Under the law, news websites are required to pay a LE50,000 registration fee and submit paperwork to the Supreme Media Regulatory Council (SMRC). It remains unclear whether websites that have been blocked by the government are eligible for a license, or if they are, whether they would be unblocked.
“Katib and its team find themselves squeezed between either paying large sums of money — which neither Katib nor ANHRI can afford and which wouldn’t even guarantee a lift on the [block] on the website — or to continue their work while risking high fines,” ANHRI said in a Monday statement.
In a surprise announcement on October 18, the SMRC said a two-week window for registration applications would open just three days later, on October 21. On Sunday, the registration window was extended by an additional two weeks. By requiring websites to register before the executive regulations of the media legislation had been issued, the SMRC threw the entire process into disarray, leaving news sites in the dark about how to register.
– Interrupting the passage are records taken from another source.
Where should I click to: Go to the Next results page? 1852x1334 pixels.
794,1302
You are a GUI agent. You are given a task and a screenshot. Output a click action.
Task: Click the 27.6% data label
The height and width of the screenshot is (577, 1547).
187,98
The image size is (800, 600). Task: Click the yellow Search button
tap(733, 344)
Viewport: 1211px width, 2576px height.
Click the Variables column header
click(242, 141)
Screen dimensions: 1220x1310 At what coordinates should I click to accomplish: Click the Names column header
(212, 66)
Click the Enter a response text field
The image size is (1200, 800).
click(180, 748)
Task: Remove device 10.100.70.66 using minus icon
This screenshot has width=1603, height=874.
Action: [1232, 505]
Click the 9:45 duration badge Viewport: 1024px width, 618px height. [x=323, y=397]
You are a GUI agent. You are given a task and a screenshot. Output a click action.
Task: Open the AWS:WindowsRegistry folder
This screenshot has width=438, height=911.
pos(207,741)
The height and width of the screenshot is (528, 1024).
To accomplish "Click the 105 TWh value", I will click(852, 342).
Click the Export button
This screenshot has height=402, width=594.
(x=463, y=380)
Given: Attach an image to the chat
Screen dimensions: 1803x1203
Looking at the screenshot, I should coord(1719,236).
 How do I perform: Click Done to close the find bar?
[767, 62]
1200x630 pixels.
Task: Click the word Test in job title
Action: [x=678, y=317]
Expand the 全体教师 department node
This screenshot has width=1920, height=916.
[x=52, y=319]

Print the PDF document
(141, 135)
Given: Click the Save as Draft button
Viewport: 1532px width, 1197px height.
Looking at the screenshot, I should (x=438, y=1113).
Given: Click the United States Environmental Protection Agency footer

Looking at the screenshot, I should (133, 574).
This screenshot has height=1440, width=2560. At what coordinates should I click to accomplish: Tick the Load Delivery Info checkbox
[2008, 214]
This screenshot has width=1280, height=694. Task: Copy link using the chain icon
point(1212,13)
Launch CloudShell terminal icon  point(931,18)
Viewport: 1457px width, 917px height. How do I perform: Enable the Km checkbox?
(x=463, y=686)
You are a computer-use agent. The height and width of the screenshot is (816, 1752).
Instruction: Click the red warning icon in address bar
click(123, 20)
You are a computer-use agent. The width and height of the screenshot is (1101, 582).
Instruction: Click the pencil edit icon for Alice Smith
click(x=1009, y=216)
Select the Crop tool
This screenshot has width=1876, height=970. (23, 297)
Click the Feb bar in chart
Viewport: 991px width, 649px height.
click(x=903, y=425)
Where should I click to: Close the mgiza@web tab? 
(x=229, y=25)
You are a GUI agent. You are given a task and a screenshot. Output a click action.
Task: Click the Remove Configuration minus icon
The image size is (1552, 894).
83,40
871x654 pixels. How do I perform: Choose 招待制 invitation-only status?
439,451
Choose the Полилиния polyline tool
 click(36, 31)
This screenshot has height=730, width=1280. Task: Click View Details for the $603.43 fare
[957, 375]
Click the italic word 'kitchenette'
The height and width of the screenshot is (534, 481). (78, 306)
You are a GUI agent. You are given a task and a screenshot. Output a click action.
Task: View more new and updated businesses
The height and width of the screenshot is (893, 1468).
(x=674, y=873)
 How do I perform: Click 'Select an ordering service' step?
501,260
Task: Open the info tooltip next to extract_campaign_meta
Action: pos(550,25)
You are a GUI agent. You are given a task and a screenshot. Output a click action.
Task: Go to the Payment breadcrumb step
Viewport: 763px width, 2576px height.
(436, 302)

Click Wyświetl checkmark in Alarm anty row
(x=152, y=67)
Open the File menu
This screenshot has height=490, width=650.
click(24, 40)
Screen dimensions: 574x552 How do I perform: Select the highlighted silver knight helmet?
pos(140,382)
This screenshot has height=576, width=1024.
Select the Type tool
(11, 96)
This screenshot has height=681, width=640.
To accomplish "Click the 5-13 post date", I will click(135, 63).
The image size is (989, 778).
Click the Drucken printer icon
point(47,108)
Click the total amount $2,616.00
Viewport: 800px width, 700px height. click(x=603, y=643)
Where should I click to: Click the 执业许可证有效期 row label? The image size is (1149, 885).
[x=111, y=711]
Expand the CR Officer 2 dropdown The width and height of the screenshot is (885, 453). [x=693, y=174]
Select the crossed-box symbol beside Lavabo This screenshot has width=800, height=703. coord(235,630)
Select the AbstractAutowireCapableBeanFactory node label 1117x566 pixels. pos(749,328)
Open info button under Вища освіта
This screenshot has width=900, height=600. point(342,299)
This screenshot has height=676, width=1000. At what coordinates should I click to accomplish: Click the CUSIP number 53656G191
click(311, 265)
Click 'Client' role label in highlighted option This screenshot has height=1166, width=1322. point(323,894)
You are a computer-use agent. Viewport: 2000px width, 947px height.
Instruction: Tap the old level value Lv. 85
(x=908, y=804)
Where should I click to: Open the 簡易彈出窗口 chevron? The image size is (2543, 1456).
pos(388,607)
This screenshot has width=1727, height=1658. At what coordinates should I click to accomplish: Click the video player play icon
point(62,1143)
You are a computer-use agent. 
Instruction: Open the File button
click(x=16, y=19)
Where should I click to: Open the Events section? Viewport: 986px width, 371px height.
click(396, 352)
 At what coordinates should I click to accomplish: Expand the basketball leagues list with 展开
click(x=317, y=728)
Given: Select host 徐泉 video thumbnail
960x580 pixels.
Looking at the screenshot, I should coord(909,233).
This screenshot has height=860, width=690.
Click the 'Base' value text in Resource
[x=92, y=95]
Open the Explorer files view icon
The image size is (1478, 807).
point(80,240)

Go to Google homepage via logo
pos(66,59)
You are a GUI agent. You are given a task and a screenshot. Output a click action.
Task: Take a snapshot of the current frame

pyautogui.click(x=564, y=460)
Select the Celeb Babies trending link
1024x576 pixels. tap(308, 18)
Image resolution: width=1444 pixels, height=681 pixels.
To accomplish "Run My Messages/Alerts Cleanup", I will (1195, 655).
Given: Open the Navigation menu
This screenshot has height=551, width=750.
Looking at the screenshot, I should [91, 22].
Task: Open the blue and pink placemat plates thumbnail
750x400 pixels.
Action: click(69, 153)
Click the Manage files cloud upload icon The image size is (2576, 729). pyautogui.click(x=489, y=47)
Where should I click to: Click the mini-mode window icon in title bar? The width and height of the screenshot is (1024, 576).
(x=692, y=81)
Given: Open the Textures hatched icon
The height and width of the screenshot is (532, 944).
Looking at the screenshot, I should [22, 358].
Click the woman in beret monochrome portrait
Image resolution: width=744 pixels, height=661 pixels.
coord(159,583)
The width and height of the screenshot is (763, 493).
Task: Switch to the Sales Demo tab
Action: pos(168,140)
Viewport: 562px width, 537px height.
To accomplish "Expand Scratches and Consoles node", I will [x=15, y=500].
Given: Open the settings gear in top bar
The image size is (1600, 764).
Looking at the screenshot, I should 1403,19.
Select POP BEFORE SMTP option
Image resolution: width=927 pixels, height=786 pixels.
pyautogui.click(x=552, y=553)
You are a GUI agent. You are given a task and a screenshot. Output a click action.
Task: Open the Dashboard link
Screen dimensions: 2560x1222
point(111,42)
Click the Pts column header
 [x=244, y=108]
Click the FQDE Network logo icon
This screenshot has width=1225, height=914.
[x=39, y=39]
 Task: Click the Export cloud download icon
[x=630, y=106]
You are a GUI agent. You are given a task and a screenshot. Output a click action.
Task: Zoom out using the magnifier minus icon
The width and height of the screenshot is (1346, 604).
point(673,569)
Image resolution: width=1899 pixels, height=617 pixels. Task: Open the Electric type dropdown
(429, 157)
After the council announced the opening of the application window, media practitioners expressed concerns that the sudden launching of the process — which is much shorter than the six months stipulated in the media law, and took place before law’s executive regulations were issued — was an attempt by authorities to maneuver online news outlets into a legal cul-de-sac.
The Katib editorial team said in a Monday statement that they had submitted a list of inquiries to the SMRC immediately after the registration announcement was made, including questions regarding the eligibility and fate of blocked websites. Katib also requested that the payment of the application fee be postponed until these concerns were properly addressed.
The SMRC responded saying they would provide Katib with the necessary forms to apply but that the application would not be processed without full payment of the fees, according to the statement.
The media council also stated that all applications will be processed, including those submitted by blocked websites, adding that they will all be referred to security bodies before any final decision on an online news organization’s status is made.
SMRC officials informed Katib that the media oversight body “had nothing to do with the blocking, but that legalization does not mean the block will be lifted,” and that Katib would have to directly address the state body that blocked the site.
After its news website was blocked in May 2017, Mada Masr Media filed a case before the State Council requesting information as to which body issued the order for the blocking.
Throughout the protracted proceedings, no state authority claimed responsibility, with all asserting that the blocking of websites fell outside their purview. While the new media law designates the SMRC as the competent body to administer website blocks going forward, there is still little clarity regarding blocks prior to its September ratification.
Mada Masr previously asked SMRC Secretary General Ahmed Salim about the legalization process vis-a-vis blocked websites, and his response was vague. “Why would a blocked site register if it is blocked?” he said, before adding: “The blocked website applies for a license normally and pays the fees and gets the license. Then we find out who is responsible for blocking it, and the reason for it being blocked by the Supreme Council of Telecommunications Regulatory Authority and the responsible bodies.”
On Monday, the Paris-based Reporters Without Borders condemned the new media regulations saying they are “tantamount to extortion” and aim to silence Egypt’s last remaining independent voices.